*** Begin section ***

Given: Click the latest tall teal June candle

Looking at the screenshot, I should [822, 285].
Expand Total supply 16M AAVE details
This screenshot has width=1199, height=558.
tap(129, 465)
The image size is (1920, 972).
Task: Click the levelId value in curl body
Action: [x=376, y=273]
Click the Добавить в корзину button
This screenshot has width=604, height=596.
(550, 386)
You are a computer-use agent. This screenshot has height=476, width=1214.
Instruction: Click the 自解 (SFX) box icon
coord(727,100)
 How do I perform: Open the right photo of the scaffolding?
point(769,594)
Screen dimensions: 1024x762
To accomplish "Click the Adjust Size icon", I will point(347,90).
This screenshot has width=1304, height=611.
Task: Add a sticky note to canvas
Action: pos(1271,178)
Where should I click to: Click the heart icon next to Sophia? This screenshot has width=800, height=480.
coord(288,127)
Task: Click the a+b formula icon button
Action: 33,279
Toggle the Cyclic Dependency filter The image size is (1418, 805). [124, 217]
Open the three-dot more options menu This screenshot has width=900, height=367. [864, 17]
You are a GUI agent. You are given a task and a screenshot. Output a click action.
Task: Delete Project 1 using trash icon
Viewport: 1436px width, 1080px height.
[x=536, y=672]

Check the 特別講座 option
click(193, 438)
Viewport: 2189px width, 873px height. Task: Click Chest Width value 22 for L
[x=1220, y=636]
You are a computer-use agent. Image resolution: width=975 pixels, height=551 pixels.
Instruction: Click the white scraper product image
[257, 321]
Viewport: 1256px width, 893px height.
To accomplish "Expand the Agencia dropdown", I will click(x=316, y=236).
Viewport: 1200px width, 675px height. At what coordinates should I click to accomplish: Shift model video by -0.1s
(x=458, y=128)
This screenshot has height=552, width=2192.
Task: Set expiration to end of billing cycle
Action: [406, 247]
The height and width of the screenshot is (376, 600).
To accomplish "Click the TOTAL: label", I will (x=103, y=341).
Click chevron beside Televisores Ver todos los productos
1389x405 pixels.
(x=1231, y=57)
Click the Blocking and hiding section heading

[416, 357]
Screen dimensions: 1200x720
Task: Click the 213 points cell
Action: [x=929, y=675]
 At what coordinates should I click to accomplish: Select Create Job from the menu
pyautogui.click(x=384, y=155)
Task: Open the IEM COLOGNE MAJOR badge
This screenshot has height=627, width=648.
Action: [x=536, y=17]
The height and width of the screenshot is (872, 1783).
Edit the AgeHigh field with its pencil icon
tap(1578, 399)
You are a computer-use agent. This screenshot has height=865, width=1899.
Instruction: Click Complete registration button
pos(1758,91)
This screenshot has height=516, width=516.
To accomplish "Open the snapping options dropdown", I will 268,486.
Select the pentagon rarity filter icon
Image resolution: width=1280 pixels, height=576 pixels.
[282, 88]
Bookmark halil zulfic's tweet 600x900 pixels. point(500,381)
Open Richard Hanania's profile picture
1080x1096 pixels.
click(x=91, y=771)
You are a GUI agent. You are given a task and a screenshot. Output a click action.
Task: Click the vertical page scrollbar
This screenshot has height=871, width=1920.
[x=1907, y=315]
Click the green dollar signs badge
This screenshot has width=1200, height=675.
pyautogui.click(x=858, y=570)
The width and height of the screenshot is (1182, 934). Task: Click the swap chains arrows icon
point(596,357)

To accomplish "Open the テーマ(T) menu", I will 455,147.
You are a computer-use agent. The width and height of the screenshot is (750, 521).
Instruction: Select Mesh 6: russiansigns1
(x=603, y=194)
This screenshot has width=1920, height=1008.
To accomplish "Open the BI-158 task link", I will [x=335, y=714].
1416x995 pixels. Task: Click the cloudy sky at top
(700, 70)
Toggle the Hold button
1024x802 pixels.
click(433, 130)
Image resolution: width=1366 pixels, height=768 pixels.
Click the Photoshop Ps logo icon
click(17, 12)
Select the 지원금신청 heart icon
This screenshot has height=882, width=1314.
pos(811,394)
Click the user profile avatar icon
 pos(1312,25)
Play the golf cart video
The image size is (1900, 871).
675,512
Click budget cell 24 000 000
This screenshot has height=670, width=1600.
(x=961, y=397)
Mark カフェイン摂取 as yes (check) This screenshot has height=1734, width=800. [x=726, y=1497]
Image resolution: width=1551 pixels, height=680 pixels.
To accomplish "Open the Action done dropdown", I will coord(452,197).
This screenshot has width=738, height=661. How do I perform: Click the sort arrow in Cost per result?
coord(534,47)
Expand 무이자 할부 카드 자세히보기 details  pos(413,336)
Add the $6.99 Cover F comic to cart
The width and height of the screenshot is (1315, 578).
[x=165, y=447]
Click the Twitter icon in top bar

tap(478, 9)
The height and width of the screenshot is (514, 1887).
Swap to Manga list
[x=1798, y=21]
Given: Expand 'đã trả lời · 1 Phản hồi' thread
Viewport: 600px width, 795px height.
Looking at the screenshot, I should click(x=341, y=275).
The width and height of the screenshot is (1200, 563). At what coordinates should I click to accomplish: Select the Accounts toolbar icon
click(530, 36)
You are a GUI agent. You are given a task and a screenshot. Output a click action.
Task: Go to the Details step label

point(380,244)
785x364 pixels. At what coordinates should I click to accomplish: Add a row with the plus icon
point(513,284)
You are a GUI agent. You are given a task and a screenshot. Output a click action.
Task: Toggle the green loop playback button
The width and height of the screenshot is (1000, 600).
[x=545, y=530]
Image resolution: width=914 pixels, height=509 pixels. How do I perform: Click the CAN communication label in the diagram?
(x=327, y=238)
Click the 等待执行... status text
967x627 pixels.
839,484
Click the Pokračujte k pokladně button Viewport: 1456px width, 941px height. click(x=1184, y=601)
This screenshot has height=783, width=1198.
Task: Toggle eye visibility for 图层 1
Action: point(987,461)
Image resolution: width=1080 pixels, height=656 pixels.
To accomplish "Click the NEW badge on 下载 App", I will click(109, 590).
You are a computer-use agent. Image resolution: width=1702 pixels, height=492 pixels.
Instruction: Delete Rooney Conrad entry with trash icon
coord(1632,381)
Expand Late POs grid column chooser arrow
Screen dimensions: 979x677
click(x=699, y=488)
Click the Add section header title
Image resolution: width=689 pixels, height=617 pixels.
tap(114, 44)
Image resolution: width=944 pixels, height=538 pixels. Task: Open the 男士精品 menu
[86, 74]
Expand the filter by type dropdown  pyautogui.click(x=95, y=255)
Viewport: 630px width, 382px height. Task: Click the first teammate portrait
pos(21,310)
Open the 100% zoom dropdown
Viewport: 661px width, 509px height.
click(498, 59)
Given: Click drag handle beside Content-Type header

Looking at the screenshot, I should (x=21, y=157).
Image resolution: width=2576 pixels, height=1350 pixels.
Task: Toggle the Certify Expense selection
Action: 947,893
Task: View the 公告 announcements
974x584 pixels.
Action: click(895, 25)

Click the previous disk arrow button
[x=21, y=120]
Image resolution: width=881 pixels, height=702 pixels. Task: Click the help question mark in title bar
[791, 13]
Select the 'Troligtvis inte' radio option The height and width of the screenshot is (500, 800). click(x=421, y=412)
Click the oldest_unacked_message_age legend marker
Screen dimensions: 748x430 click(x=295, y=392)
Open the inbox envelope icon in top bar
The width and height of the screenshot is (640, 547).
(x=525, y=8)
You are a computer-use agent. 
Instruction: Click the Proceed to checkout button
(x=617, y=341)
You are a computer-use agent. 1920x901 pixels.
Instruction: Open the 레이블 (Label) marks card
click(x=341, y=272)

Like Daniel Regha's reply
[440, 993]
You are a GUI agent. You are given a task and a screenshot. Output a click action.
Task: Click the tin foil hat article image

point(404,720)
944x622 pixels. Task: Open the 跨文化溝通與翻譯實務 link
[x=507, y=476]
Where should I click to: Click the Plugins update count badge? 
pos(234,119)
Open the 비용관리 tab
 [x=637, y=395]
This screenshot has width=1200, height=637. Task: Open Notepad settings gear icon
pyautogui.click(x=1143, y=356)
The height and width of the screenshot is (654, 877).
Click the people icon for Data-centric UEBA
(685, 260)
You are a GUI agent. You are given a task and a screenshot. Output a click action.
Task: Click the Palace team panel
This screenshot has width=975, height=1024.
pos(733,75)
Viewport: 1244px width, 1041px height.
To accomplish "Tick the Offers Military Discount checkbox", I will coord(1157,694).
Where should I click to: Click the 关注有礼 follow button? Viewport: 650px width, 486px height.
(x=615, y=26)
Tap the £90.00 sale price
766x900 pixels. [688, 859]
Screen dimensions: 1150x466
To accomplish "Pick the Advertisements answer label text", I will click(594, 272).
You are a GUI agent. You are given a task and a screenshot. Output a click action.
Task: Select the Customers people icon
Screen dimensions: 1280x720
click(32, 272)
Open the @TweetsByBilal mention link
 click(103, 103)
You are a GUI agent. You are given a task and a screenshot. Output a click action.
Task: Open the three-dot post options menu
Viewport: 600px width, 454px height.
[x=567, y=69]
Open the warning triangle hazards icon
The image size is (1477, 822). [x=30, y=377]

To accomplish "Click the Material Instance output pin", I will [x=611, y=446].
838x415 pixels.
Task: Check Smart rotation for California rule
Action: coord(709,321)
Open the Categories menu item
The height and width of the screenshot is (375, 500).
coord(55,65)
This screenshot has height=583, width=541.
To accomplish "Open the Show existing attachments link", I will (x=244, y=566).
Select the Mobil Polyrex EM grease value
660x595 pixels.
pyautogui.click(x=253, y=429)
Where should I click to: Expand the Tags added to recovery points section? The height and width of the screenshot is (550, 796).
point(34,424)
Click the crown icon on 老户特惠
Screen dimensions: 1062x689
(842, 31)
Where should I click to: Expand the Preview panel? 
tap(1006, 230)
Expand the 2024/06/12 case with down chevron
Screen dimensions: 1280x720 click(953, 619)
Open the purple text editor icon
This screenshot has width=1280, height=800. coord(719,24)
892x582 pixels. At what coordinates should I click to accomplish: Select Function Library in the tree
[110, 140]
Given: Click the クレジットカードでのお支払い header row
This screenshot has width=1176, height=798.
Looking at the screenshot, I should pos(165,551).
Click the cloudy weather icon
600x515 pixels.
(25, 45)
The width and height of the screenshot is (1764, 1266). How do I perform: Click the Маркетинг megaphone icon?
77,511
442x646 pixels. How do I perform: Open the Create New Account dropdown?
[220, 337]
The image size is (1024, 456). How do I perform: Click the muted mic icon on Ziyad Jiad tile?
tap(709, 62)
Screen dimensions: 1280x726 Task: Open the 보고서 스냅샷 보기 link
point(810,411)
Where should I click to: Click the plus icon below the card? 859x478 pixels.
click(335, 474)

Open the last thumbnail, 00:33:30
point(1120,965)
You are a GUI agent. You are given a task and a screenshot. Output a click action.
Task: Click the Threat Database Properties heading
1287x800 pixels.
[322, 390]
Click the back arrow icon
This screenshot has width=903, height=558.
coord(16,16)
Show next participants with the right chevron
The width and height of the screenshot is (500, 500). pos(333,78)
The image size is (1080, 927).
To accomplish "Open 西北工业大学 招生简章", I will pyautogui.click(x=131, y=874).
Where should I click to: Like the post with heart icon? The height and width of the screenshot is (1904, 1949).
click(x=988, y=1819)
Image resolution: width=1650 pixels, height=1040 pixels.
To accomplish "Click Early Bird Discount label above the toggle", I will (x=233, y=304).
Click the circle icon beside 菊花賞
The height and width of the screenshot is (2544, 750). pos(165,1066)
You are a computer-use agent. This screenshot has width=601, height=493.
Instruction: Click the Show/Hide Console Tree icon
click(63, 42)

*** End section ***

Task objective>
Take the lines from the top of the data through the one that contains "Toggle the Cyclic" and copy them exactly, leaving out every line after it.

Response to this exercise>
Given: Click the latest tall teal June candle

Looking at the screenshot, I should [822, 285].
Expand Total supply 16M AAVE details
This screenshot has width=1199, height=558.
tap(129, 465)
The image size is (1920, 972).
Task: Click the levelId value in curl body
Action: [x=376, y=273]
Click the Добавить в корзину button
This screenshot has width=604, height=596.
(550, 386)
You are a computer-use agent. This screenshot has height=476, width=1214.
Instruction: Click the 自解 (SFX) box icon
coord(727,100)
 How do I perform: Open the right photo of the scaffolding?
point(769,594)
Screen dimensions: 1024x762
To accomplish "Click the Adjust Size icon", I will point(347,90).
This screenshot has width=1304, height=611.
Task: Add a sticky note to canvas
Action: pos(1271,178)
Where should I click to: Click the heart icon next to Sophia? This screenshot has width=800, height=480.
coord(288,127)
Task: Click the a+b formula icon button
Action: 33,279
Toggle the Cyclic Dependency filter The image size is (1418, 805). [124, 217]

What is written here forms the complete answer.